14. LIMITATION OF LIABILITY. SELLER'S TOTAL LIABILITY ARISING OUT OF OR RELATING TO THESE TERMS AND CONDITIONS AND/OR SALE OF PRODUCTS, WHETHER FOR BREACH OF CONTRACT OR WARRANTY, NEGLIGENCE, OR OTHERWISE, SHALL BE LIMITED TO THE AMOUNT RECEIVED BY SELLER
FROM BUYER FOR THE PRODUCTS WHICH GIVE RISE TO SUCH LIABILITY OR CLAIMS. IN NO EVENT SHALL SELLER BE LIABLE FOR ANY COSTS OF PROCUREMENT OF SUBSTITUTE GOODS BY BUYER, OR FOR ANY LOST PROFITS, LOSS OF DATA OR ANY SPECIAL, CONSEQUENTIAL, INCIDENTAL OR OTHER DAMAGES, WHETHER OR NOT SELLER HAS BEEN ADVISED OF THE POSSIBILITY OF SUCH LOSS OR DAMAGES, HOWEVER CAUSED, AND REGARDLESS OF THE THEORY ON WHICH SUCH CLAIM IS BASED. THE EXCLUSIONS AND LIMITATIONS OF THIS SECTION 15 ALSO APPLY TO ANY LIABILITY THAT MAY ARISE OUT OF THIRD PARTY CLAIMS AGAINST BUYER. THE ESSENTIAL PURPOSE OF THIS PROVISION IS TO LIMIT THE POTENTIAL LIABILITY OF SELLER ARISING OUT OF THIS CONTRACT AND/OR SALE OF PRODUCTS. THE LIABILITY LIMITATIONS HEREIN SHALL CONTINUE TO APPLY EVEN IF AN EXCLUSIVE REMEDY FAILS OF ITS ESSENTIAL PURPOSE. SELLER DISCLAIMS ALL LIABILITY OF ANY KIND ON BEHALF OF SELLER’S LICENSORS AND SUPPLIERS. NOTHING IN THESE TERMS AND CONDITIONS SHALL IN ANY WAY LIMIT ANY APPLICABLE CONSUMER RIGHTS UNDER LOCAL LAW.

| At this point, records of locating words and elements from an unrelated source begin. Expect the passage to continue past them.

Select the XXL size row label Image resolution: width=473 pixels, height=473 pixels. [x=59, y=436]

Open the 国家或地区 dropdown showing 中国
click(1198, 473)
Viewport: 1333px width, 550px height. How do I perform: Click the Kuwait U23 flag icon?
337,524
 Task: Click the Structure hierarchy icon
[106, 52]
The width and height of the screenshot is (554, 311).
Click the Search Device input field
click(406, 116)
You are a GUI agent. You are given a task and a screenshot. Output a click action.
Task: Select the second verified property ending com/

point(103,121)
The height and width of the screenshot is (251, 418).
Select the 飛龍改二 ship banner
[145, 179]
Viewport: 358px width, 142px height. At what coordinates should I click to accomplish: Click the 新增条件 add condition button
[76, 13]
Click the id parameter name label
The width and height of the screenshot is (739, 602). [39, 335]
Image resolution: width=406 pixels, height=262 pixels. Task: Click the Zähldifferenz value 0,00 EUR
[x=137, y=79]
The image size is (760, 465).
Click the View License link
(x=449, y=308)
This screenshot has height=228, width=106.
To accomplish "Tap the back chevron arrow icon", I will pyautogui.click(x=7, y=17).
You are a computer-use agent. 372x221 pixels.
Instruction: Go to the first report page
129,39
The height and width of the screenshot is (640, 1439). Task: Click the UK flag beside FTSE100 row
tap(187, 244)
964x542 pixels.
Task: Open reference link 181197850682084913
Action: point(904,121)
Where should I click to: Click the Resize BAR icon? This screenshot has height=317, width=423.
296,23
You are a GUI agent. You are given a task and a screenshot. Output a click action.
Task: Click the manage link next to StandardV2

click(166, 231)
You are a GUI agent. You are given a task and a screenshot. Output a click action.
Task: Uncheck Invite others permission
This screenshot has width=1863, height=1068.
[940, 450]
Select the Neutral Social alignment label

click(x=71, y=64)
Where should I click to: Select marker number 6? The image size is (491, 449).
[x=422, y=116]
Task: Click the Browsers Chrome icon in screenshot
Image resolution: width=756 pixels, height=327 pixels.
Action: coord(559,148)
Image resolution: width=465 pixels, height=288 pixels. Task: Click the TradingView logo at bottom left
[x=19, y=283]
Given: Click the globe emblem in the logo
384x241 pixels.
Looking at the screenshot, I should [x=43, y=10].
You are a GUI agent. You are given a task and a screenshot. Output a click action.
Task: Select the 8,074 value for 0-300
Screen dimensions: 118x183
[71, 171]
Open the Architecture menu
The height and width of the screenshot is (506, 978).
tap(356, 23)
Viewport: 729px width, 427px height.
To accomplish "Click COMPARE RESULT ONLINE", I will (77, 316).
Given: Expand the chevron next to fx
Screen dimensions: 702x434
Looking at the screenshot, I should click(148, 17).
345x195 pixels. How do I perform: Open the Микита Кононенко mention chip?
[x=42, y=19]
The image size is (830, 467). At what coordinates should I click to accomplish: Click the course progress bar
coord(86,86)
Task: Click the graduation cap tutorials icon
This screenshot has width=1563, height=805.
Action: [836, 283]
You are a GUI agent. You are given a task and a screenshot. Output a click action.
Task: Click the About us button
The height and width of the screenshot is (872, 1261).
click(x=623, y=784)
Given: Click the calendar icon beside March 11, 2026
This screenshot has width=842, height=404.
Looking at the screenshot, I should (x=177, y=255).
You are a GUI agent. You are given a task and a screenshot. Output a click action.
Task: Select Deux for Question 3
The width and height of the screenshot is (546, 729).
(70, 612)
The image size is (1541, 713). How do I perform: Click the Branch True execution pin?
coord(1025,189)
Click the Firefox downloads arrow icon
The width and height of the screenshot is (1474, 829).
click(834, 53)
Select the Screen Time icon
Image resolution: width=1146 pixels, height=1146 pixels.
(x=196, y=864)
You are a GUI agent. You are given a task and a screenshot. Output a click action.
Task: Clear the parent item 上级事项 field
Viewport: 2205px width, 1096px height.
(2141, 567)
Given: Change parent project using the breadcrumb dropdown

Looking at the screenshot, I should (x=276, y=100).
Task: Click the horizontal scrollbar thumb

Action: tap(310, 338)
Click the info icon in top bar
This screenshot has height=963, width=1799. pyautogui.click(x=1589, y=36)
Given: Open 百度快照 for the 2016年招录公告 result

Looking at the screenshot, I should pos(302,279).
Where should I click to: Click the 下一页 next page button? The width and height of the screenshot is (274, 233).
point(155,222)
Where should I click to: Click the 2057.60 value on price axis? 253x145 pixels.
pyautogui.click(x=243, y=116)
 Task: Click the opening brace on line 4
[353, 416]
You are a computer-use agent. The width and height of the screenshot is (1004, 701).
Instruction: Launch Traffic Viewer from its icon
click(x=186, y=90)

15. INTELLECTUAL PROPERTY INFRINGEMENT. Seller shall have no obligation or liability to Buyer for any claim of infringement of any patent, copyright, mask work, trademark, or design or for any claim that Seller has misappropriated or unlawfully disclosed or copied or used any data or trade secrets. With regard to Seller's Products furnished to Buyer under this Agreement, Buyer shall indemnify Seller and hold Seller harmless for and Buyer shall be responsible for and pay any and all awards or damages assessed against Seller and any expenses incurred by Seller to defend against any claim arising out of (a) modifications or improper use made by any person or entity other than Seller, (b) conformance by Seller with specifications, designs or instructions provided by Buyer, or (c) the combination or incorporation of any Product, or of the elements of any
Product, with any other circuitry, subassembly, products, equipment or materials not supplied by Seller. THE FOREGOING STATES SELLER'S ENTIRE LIABILITY AND OBLIGATION (EXPRESS, STATUTORY, IMPLIED OR OTHERWISE), AND BUYER'S LIABILITY AND OBLIGATION, WITH RESPECT TO INTELLECTUAL PROPERTY INFRINGEMENT OR CLAIMS THEREFOR RELATING TO THE PRODUCTS.

16. ARBITRATION AND LAW. Disputes that arise under this agreement that cannot be settled amicably by the parties will be settled by arbitration in Santa Ana California, United States of America under the prevailing rules of the commercial conciliation and arbitration rules of the American Arbitration Association. Judgment upon the arbitration award or decision may be entered in any court of competent jurisdiction. Arbitration awards and decisions are subject to Article 15, Limitation of Liability.

17. ASSIGNMENT. Buyer may not assign or transfer this agreement in whole or in part without the prior written approval of Seller.

18. UNENFORCEABLE PROVISIONS. If individual provisions of these Terms and Conditions are held by a court of competent jurisdiction to be valid, then such provisions shall be modified to the minimum extent necessary to render them valid, while to the fullest extent possible preserving the business and financial intent and impact of the original provisions, and the remaining provisions shall remain unaffected. Seller's failure to enforce any of the provisions hereof, or to exercise any right provided herein, shall in no way be construed as a waiver of such provision or right, nor in any way affect the validity of these terms and conditions or Seller's right to enforce any part of these terms and conditions at any time.